Soon, over 100 singers at Dartmouth College will perform an ambitious work that Wolfgang Mozart never finished.
But of course the concert will not come to a skidding halt, because a Harvard pianist and composer named Robert Levin completed the soaring C Minor Mass.
The Handel Society of Dartmouth has been preparing it with gusto.
Each rehearsal starts with about a hundred singers — mostly amateur — warming up as their voice coach plays the piano. Erma Mellinger occasionally lifts one hand off the keyboard, as if to sculpt the rounded shape of the sound she wants the chorus to make. For her, the Mass in C Minor is a shimmering showcase for not just one composer, but two — Amadeus Mozart and Robert Levin.
“It is seamless, and I think all of Mozart’s colors and facets and hues are represented and I don’t personally know. I don’t think of it in terms of, is this Levin or is this Mozart, I think of it more in terms of how do we get through this vocal line in a beautiful manner, and serve the music?” Mellinger said.
But for at least one singer — Dan Meerson of Thetford, there are some perceptible differences between the 18th center composer and the 20th century reconstructor.
“The parts that he put together sometimes are clearly not Mozartian. That is to say, I’ve spent enough time on Mozart — I play the piano, I sing, I do other things, I kind of know what Mozart usually sounds like although he’s not predictable,” Meerson said.
Mozart was also a musical multi-tasker, but in this case, the task outlived him. In completing the Mass, Robert Levin faced daunting challenges. Some parts were written, but not scored for particular instruments or voices. One part, the Credo, is incomplete. The original scores of the Sanctus-Hosanna and the Benedictus are lost, and the Agnus Dei was never composed. So Levin had to fill in the missing pieces — it’s hard to say exactly how many — by consulting sketches Mozart left for this and other compositions.
“My efforts have been channeled towards making the break between the authentic parts of it and the speculative parts of it as narrow as possible so that a person who had never heard the piece before would be unlikely to guess that there was an issue of dual authorship at all,” Levin said.
But that dual authorship is exactly what makes this work so fascinating for Robert Duff, who will conduct a large orchestra, two choruses, and four soloists.
Duff thinks Levin’s completion is more graceful than attempts by earlier finishers.
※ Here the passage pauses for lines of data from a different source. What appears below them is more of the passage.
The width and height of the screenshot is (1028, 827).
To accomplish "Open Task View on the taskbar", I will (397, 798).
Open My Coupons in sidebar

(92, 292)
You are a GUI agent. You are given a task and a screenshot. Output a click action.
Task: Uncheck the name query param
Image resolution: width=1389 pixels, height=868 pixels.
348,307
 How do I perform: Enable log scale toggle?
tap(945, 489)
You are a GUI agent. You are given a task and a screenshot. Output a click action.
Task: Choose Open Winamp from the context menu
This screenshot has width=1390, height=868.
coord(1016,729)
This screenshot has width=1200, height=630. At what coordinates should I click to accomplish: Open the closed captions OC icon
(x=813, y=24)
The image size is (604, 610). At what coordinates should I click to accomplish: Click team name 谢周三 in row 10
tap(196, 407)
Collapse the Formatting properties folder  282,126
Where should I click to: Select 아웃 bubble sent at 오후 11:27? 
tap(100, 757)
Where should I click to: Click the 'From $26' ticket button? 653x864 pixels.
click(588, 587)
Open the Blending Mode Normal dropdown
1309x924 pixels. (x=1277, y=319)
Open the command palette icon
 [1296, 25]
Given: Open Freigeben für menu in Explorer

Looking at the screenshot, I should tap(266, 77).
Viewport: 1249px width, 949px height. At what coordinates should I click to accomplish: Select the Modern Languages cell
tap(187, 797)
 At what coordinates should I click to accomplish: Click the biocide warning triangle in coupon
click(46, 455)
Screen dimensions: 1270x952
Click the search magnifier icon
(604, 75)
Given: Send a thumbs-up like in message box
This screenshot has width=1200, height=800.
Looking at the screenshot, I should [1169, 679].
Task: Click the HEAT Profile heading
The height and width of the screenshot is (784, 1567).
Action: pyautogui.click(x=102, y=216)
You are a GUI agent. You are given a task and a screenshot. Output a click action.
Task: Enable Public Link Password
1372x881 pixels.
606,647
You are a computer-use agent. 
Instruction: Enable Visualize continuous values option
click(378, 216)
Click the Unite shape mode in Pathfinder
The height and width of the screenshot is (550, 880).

He says you can hear Mozart’s homage to Bach, an earlier master.
“And so we end up having a real intense Mozart that’s grappling with Baroque counterpoint, which is very uncharacteristic of Mozart at the time,” Duff said.
And then he started leading the chorus in a rousing rendition of the Gloria.
“We call them the fiendish fugues,” alto Kathy Christie said during a break.
She actually loves those multi-layered fugues, with so many voices entering and exiting, because they put the middle voices — altos and tenors — on equal footing with the sopranos and basses.
“Sometimes Mozart gets to be a one-note guy — or the alto is filling in the chord, the G and the F, G, and F — when in doubt select one of those notes and you are probably right. But this isn’t that way at all,” Christie said.
No, it isn’t. It’s a rich tonal tapestry woven by two composers, spanning two centuries.
The Handel Society of Dartmouth College will perform Mozart’s Mass in C Minor on Saturday May 17 and Sunday May 18 in Spaulding Auditorium.